**Text excerpt**
*** Block opens ***

Figure 11-5. Processes regulating sleep. Several processes that regulate sleep/wake are shown here. The circadian wake drive is a result of input (light, melatonin, activity) to the suprachiasmatic nucleus. Homeostatic sleep drive increases the longer one is awake and decreases with sleep. As the day progresses, circadian wake drive diminishes and homeostatic sleep drive increases until a tipping point is reached and the ventrolateral preoptic sleep promoter (VLPO) is triggered to release GABA in the tuberomammillary nucleus (TMN) and inhibit wakefulness. Sleep itself consists of multiple phases that recur in a cyclical manner; this process is known as the ultradian cycle, and is depicted at the top of this figure.

Two key neurotransmitters regulate the sleep/wake switch: histamine from the TMN and GABA (γ-aminobutyric acid) from the VLPO. Thus, when the sleep/wake switch is on, the wake promoter TMS is active and histamine is released (Figure 11-4). This occurs both in the cortex to facilitate arousal, and in the VLPO to inhibit the sleep promoter. As the day progresses, circadian wake drive diminishes and homeostatic sleep drive increases (Figure 11-5); eventually a tipping point is reached, and the VLPO sleep promoter is triggered, the sleep/wake switch is turned off, and GABA is released in the TMN to inhibit wakefulness (Figure 11-4).

Disorders characterized by excessive daytime sleepiness can be conceptualized as the sleep/wake switch being off during the daytime. Wake-promoting treatments such as modafinil given during the day tip the balance back to wakefulness by promoting the release of histamine from TMN neurons. The exact mechanism of this enhancement of histamine release by modafinil or stimulants is not known, but is currently hypothesized to be related in part to a downstream consequence of the actions of wake-promoting drugs on dopamine neurons, especially by blocking the dopamine transporter DAT.

On the other hand, disorders characterized by insomnia can be conceptualized as the sleep/wake switch being on at night. Insomnia can be treated either by agents that enhance GABA actions, and thus inhibit the wake promoter, or by agents that block the action of histamine released from the wake promoter and act at postsynaptic H₁ receptors.

Disorders characterized by a disturbance in circadian rhythm can be conceptualized as either “phase delayed,” with the wake promoter and sleep/wake switch being turned on too late in a normal 24-hour cycle, or “phase advanced,” with the wake promoter and sleep/wake switch being turned on too early in a normal 24-hour cycle. That is, individuals who are phase delayed, including many depressed patients and many normal adolescents, still have their sleep/wake switch off when it is time to get up (see discussion in Chapter 7 and Figure 7-39). Giving such individuals morning light and evening melatonin can reset the circadian clock in the SCN so that it wakes the person up earlier. Other individuals may be phase advanced, including many normal elderly people. Giving these individuals evening light and morning melatonin can reset their SCNs so that the sleep/wake switch stays off a bit longer, returning the patient to a normal rhythm.

*** Block closes ***

[Stored data]
*** Block opens ***

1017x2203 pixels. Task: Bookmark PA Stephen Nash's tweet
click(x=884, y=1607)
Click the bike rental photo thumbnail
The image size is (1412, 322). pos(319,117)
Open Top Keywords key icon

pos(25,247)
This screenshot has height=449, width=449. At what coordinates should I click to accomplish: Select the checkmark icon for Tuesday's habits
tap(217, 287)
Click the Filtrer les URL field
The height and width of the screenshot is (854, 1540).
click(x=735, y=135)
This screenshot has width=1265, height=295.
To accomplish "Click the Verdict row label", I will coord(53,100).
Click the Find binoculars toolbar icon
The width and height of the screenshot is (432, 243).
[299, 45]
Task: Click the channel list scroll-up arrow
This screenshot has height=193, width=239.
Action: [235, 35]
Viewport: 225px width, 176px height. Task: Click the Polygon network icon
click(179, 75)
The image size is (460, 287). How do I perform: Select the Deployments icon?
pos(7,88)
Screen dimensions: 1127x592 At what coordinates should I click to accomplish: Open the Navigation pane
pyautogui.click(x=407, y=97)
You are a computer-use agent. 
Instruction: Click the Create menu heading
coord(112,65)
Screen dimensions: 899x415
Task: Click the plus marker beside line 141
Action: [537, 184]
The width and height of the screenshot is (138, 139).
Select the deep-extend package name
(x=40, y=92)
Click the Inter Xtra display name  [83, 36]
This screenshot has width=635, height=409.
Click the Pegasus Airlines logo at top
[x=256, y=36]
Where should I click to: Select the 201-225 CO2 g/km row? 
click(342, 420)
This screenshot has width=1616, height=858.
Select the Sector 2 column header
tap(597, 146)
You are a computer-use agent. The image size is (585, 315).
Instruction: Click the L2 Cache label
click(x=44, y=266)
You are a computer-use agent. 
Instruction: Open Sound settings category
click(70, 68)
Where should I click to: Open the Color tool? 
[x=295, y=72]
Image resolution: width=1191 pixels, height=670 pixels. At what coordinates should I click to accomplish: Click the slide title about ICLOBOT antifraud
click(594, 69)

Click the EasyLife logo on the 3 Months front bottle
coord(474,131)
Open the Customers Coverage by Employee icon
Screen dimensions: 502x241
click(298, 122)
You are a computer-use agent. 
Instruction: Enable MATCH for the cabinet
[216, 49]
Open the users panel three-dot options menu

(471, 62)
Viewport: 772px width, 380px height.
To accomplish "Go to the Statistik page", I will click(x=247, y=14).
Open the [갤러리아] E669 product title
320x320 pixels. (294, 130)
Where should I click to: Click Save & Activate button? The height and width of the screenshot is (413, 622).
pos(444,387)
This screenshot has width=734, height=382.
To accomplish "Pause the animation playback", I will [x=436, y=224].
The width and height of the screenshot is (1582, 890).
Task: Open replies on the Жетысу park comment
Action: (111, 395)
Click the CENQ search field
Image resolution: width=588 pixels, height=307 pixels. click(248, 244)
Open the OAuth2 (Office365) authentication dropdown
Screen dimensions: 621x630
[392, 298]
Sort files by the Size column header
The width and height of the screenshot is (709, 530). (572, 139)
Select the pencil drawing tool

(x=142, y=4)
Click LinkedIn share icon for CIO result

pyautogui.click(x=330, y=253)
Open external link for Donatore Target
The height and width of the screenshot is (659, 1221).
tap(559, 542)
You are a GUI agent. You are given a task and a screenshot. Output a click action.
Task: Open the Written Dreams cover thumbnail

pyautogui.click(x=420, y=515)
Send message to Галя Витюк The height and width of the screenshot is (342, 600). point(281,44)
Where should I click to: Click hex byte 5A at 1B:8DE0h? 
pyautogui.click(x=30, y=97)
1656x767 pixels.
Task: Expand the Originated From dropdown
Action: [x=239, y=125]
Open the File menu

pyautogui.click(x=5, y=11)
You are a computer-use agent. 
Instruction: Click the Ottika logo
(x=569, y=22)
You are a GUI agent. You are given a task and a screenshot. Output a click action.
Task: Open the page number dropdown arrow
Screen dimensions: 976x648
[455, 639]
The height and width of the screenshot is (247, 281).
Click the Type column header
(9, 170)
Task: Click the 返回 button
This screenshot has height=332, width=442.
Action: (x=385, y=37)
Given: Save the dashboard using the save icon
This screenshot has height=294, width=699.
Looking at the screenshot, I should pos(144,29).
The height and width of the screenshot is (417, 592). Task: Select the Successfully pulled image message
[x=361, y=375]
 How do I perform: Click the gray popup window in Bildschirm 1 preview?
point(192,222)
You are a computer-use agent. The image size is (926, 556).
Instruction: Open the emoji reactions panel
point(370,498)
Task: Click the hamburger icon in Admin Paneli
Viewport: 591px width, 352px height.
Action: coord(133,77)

*** Block closes ***

**Task**
Reproduce word for word the part of the sleep regulation text that starts with "On the other" and continues through "postsynaptic H₁ receptors.".

**Response to this task**
On the other hand, disorders characterized by insomnia can be conceptualized as the sleep/wake switch being on at night. Insomnia can be treated either by agents that enhance GABA actions, and thus inhibit the wake promoter, or by agents that block the action of histamine released from the wake promoter and act at postsynaptic H₁ receptors.